DATA FOR REVIEW:
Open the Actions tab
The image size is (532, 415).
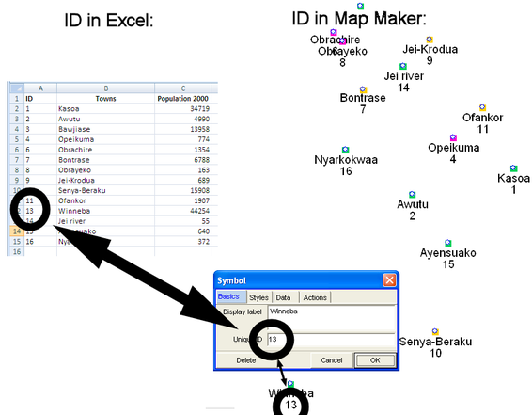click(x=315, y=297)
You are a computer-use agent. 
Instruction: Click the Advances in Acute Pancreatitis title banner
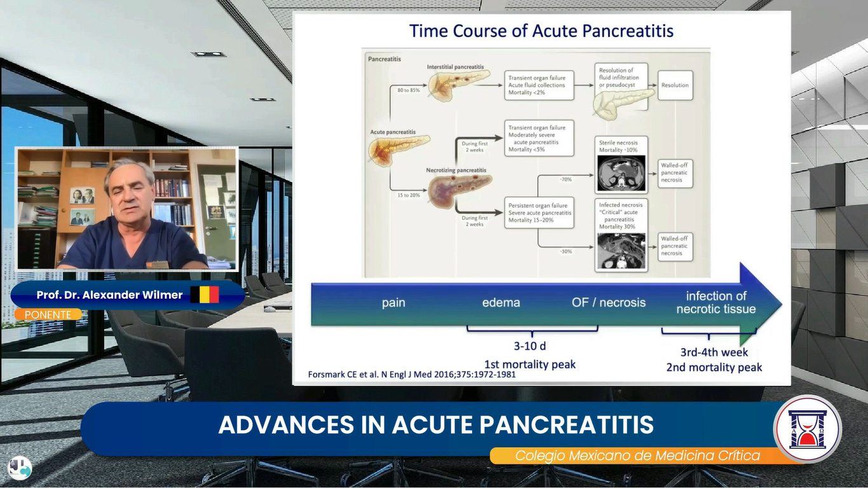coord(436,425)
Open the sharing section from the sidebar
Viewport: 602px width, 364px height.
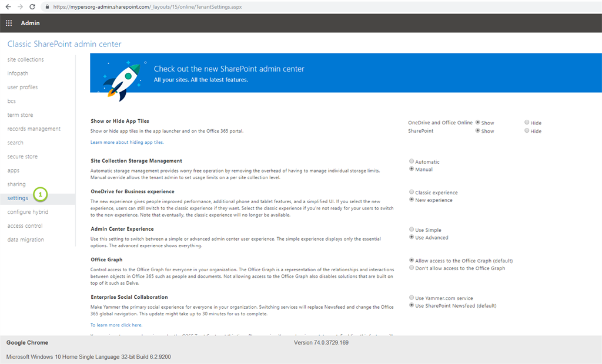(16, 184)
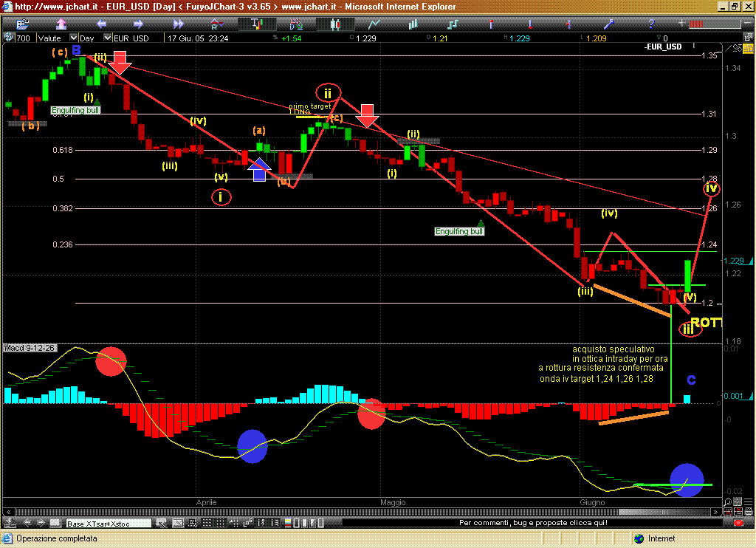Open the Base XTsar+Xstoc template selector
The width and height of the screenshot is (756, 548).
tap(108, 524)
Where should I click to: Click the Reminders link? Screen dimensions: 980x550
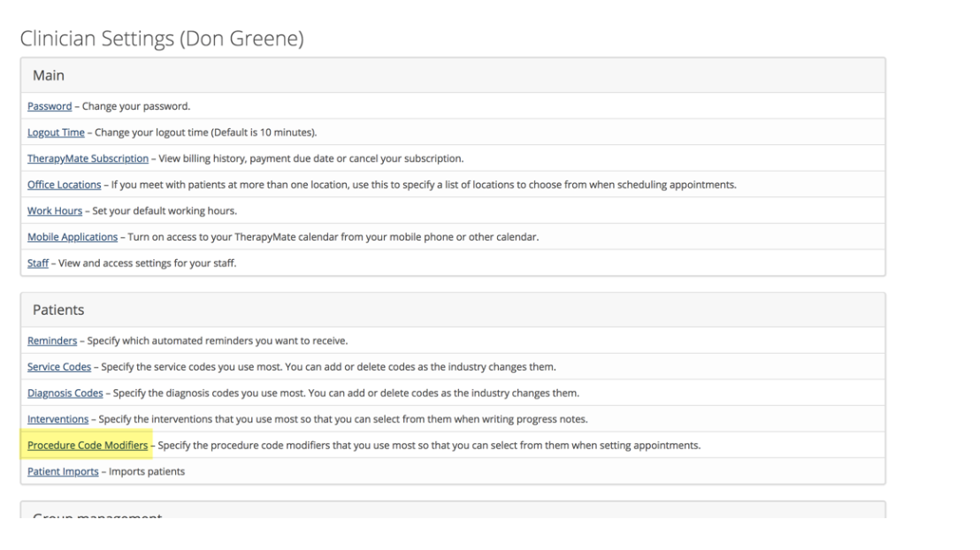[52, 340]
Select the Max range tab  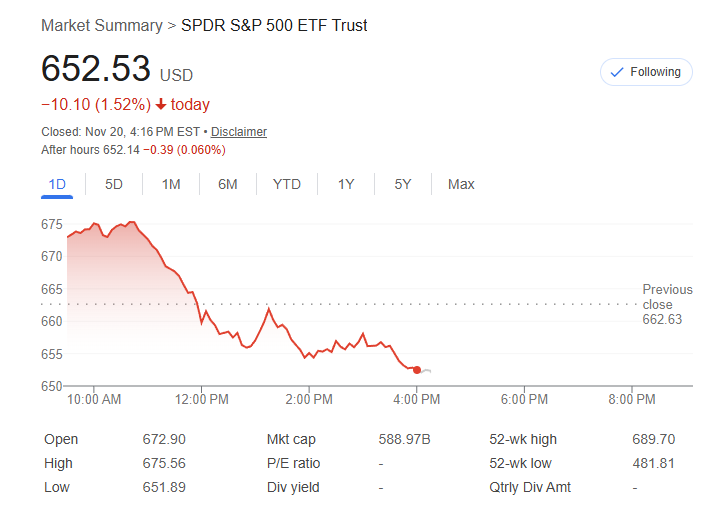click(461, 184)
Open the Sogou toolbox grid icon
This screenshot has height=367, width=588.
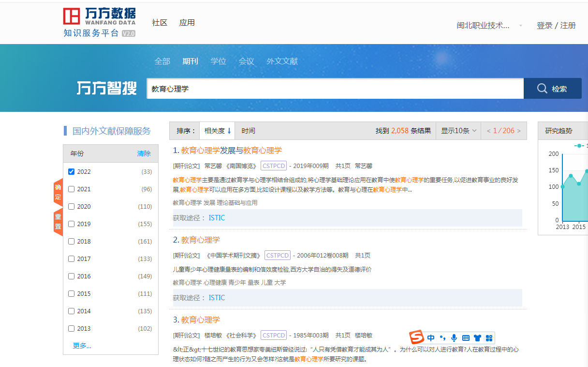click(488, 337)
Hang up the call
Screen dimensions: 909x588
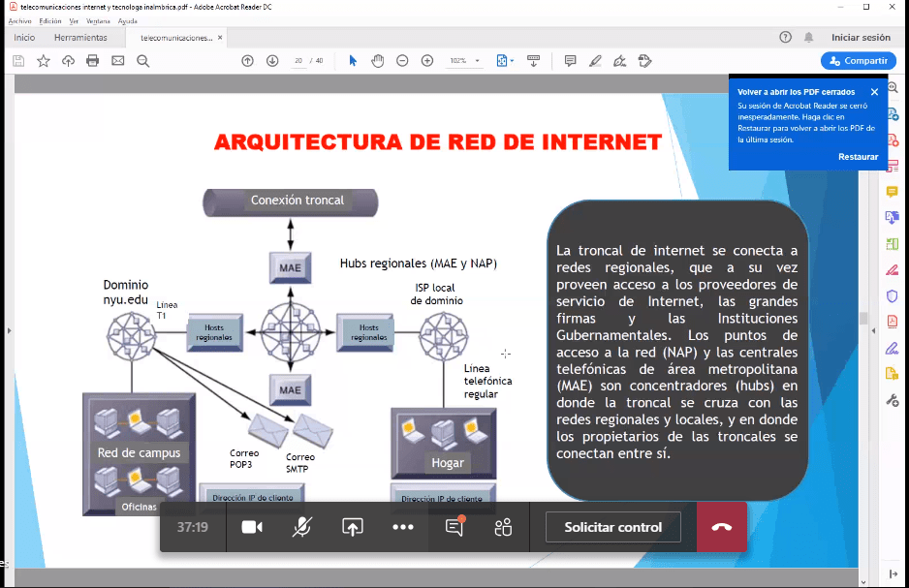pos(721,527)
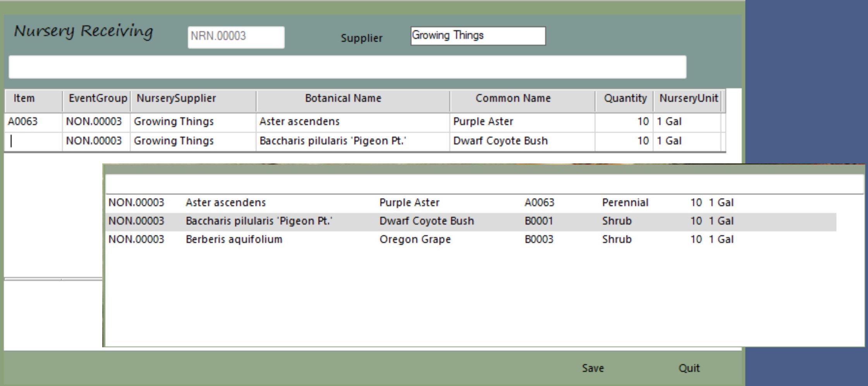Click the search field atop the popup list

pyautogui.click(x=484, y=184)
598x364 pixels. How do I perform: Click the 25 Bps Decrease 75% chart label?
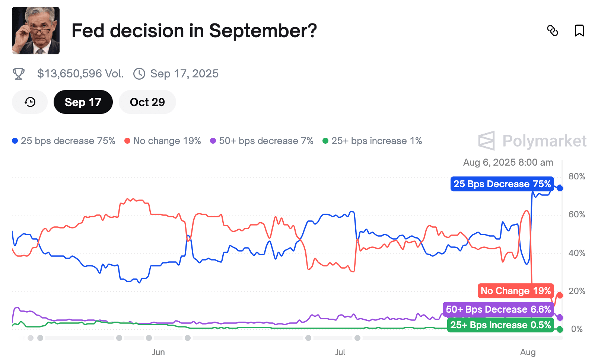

EXERCISE DIRECTIONS: Start at the line containing "You are a computer-use agent." above and stop at the line containing "Open the sharing section from the sidebar". Output those lines exactly, both included, but none of the pictures.

ANSWER TO THIS PROBLEM:
You are a computer-use agent. 
Instruction: Click the Advances in Acute Pancreatitis title banner
coord(436,425)
Open the sharing section from the sidebar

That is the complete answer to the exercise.